(1)(a) Net rents and royalties from real property located in this state are allocable to this state.
(b) Net rents and royalties from tangible personal property are allocable to this state:
1. If, and to the extent that, the property is utilized in this state; or
2. In their entirety, if the taxpayer’s commercial domicile is in this state and the taxpayer is not organized under the laws of, or taxable in, the state in which the property is utilized.
(c) The extent of utilization of tangible personal property in a state is determined by multiplying the rents and royalties by a fraction, the numerator of which is the number of days of the physical location of the property in the state during the rental or royalty period in the income year and the denominator of which is the number of days of the physical location of the property everywhere during all rental or royalty periods in the income year. If the physical location of the property during the rental or royalty period is unknown or unascertainable by the taxpayer, the tangible personal property is deemed to be utilized in the state in which the property was located at the time the rental or royalty payor obtained possession of the property.
(2)(a) Capital gains and losses from sales of real property located in this state are allocable to this state.
(b) Capital gains and losses from sales of tangible personal property are allocable to this state if:
1. The property had a situs in this state at the time of the sale; or
2. The taxpayer’s commercial domicile is in this state, and the taxpayer is not taxable in the state in which the property had a situs.
(c) Capital gains and losses from sales of intangible personal property are allocable to this state if the taxpayer’s commercial domicile is in this state.
(3) Interest and dividends are allocable to this state if the taxpayer’s commercial domicile is in this state.
(4)(a) Patent and copyright royalties are allocable to this state:
1. If, and to the extent that, the patent or copyright is utilized by the payor in this state; or
2. If, and to the extent that, the patent or copyright is utilized by the payor in a state in which the taxpayer is not taxable and the taxpayer’s commercial domicile is in this state.
(b) A patent is utilized in a state to the extent that it is employed in production, fabrication, manufacturing, or other processing in the state or to the extent that a patented product is produced in the state. If the basis of receipts from patent royalties does not permit allocation to states or if the accounting procedures do not reflect states of utilization, the patent is utilized in the state in which the taxpayer’s commercial domicile is located.

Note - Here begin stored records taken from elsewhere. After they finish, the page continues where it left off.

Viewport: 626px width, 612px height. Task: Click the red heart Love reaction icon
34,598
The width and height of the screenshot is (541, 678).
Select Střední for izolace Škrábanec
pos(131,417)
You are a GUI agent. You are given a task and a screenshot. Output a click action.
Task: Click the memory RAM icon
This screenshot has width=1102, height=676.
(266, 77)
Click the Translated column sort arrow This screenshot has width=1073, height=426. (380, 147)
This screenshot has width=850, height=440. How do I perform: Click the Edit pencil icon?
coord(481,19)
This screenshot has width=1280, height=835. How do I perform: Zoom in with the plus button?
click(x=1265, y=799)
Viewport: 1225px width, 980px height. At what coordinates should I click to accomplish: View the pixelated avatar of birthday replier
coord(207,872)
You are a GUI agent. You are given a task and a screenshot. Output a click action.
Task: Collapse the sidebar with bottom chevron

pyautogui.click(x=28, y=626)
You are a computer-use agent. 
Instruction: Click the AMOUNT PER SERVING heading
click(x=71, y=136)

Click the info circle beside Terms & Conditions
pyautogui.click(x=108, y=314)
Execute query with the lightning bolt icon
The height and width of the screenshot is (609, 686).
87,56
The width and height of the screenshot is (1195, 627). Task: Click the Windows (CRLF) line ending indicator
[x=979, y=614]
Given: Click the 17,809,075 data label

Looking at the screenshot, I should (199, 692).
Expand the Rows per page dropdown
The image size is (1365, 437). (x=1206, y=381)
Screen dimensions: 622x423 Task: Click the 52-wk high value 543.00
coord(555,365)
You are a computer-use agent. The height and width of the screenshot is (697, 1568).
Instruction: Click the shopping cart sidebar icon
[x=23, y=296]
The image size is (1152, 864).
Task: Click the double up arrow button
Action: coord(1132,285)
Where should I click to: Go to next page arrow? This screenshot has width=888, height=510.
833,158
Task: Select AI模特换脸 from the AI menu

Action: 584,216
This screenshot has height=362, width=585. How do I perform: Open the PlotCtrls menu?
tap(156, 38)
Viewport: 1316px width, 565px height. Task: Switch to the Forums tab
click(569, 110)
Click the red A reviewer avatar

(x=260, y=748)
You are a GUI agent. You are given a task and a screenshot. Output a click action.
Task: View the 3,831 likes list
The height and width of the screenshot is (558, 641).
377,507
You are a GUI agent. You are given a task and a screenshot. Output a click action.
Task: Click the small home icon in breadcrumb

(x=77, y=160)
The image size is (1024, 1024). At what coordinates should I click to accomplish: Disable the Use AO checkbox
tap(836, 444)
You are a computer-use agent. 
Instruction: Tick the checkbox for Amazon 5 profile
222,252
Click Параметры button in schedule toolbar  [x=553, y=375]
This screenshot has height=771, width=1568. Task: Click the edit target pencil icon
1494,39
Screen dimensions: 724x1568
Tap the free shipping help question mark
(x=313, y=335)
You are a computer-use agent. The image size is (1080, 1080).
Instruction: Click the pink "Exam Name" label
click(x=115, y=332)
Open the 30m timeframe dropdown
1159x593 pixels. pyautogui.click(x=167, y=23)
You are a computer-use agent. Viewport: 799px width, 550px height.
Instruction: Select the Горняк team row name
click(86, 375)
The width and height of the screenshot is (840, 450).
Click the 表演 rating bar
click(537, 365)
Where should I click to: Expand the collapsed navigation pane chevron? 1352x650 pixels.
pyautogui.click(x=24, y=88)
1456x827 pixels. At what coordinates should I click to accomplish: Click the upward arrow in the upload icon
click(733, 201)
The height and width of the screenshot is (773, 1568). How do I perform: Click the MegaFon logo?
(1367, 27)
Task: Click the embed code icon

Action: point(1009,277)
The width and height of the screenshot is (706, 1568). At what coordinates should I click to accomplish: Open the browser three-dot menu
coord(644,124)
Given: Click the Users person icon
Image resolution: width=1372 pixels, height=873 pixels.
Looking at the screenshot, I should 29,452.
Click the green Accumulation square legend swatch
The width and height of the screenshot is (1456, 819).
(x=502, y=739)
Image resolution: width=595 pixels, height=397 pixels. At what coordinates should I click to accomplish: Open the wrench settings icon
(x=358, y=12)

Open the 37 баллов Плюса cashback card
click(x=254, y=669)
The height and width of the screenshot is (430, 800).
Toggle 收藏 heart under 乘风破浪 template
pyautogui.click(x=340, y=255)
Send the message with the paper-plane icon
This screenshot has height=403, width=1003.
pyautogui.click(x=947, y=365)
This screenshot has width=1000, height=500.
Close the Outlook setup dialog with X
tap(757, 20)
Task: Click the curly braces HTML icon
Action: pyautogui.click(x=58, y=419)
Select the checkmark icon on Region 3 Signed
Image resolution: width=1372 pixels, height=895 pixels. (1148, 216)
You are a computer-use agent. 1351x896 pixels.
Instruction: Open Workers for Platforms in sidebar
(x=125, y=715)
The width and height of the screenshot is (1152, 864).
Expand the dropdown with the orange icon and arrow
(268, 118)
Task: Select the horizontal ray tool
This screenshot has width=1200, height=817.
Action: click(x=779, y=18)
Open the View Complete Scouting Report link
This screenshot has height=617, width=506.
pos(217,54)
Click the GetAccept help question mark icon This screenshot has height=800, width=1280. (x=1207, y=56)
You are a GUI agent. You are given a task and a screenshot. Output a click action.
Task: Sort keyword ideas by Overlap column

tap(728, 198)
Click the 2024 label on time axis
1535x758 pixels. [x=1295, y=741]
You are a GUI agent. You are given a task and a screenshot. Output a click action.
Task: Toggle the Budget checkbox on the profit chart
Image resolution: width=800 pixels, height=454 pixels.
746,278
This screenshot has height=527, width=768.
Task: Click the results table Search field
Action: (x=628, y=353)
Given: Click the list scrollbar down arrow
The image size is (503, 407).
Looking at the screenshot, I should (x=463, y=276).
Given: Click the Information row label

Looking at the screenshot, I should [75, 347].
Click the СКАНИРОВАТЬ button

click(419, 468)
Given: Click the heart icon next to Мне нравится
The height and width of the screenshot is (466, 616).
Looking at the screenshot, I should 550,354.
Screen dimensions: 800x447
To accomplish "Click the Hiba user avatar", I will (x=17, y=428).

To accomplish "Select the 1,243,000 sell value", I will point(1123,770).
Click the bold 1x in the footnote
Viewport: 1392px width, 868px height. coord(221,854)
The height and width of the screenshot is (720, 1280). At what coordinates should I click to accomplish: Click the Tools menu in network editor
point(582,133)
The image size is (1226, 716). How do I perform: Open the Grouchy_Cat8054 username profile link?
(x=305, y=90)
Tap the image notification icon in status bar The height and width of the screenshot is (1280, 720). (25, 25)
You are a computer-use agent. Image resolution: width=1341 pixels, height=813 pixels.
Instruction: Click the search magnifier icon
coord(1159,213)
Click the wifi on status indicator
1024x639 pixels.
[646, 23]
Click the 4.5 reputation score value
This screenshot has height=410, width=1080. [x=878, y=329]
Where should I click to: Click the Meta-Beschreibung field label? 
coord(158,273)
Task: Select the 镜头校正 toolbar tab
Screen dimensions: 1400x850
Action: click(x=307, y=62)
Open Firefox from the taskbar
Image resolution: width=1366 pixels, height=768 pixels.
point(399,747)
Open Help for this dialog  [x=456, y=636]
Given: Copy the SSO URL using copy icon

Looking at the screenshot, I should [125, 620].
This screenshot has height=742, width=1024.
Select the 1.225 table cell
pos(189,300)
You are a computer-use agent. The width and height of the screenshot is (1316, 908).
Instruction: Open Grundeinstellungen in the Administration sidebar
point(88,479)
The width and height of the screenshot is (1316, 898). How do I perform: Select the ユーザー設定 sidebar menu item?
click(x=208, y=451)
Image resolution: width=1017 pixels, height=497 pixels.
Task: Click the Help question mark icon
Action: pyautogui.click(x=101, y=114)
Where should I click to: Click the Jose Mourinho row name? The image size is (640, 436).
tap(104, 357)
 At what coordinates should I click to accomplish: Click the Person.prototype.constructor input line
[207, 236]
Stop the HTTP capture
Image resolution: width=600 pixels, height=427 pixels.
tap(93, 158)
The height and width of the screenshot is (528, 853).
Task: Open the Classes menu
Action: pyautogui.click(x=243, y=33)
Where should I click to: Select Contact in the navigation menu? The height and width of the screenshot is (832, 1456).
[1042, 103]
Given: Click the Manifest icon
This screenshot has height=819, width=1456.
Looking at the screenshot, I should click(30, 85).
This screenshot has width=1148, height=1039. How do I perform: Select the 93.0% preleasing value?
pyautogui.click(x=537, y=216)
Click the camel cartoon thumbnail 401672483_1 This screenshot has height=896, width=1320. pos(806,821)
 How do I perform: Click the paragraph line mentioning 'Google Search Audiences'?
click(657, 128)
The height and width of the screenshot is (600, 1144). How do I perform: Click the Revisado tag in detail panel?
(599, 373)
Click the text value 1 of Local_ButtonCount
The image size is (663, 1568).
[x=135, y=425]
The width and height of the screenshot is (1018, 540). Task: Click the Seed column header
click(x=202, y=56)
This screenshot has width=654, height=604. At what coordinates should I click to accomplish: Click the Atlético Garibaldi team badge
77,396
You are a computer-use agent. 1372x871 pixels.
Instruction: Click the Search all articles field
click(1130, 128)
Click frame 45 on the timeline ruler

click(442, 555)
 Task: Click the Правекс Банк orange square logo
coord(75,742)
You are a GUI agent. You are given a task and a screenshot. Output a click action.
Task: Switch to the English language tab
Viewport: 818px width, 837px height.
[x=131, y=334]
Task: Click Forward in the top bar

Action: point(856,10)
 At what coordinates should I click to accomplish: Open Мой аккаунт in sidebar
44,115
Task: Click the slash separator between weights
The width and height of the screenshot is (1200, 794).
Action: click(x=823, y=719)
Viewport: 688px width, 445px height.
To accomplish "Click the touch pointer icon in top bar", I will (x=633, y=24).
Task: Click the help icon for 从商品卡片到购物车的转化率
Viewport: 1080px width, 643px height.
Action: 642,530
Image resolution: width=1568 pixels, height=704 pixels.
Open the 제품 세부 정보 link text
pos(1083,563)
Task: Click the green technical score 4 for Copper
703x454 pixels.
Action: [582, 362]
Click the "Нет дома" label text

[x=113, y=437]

(c) A copyright is utilized in a state to the extent that printing or other publication originates in the state. If the basis of receipts from copyright royalties does not permit allocation to states or if the accounting procedures do not reflect states of utilization, the copyright is utilized in the state in which the taxpayer’s commercial domicile is located.
(5) The amount of payments received in exchange for transferring a net operating loss authorized by s. 220.194 is allocable to the state.
History.—s. 8, ch. 83-349; s. 14, ch. 2011-76.